▶ **What you will do**:
All records below must be retyped exactly.

- - - - - - -

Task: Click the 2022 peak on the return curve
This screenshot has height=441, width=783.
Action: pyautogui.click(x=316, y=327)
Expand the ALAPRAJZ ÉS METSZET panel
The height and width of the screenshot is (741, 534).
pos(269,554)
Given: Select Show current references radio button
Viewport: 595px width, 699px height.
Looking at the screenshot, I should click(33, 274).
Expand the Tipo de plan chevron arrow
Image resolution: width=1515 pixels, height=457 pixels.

- - - - - - -

▶ **Output below**:
Task: Click the 2022 peak on the return curve
This screenshot has height=441, width=783.
Action: pyautogui.click(x=316, y=327)
Expand the ALAPRAJZ ÉS METSZET panel
The height and width of the screenshot is (741, 534).
pos(269,554)
Given: Select Show current references radio button
Viewport: 595px width, 699px height.
Looking at the screenshot, I should click(33, 274).
Expand the Tipo de plan chevron arrow
Image resolution: width=1515 pixels, height=457 pixels.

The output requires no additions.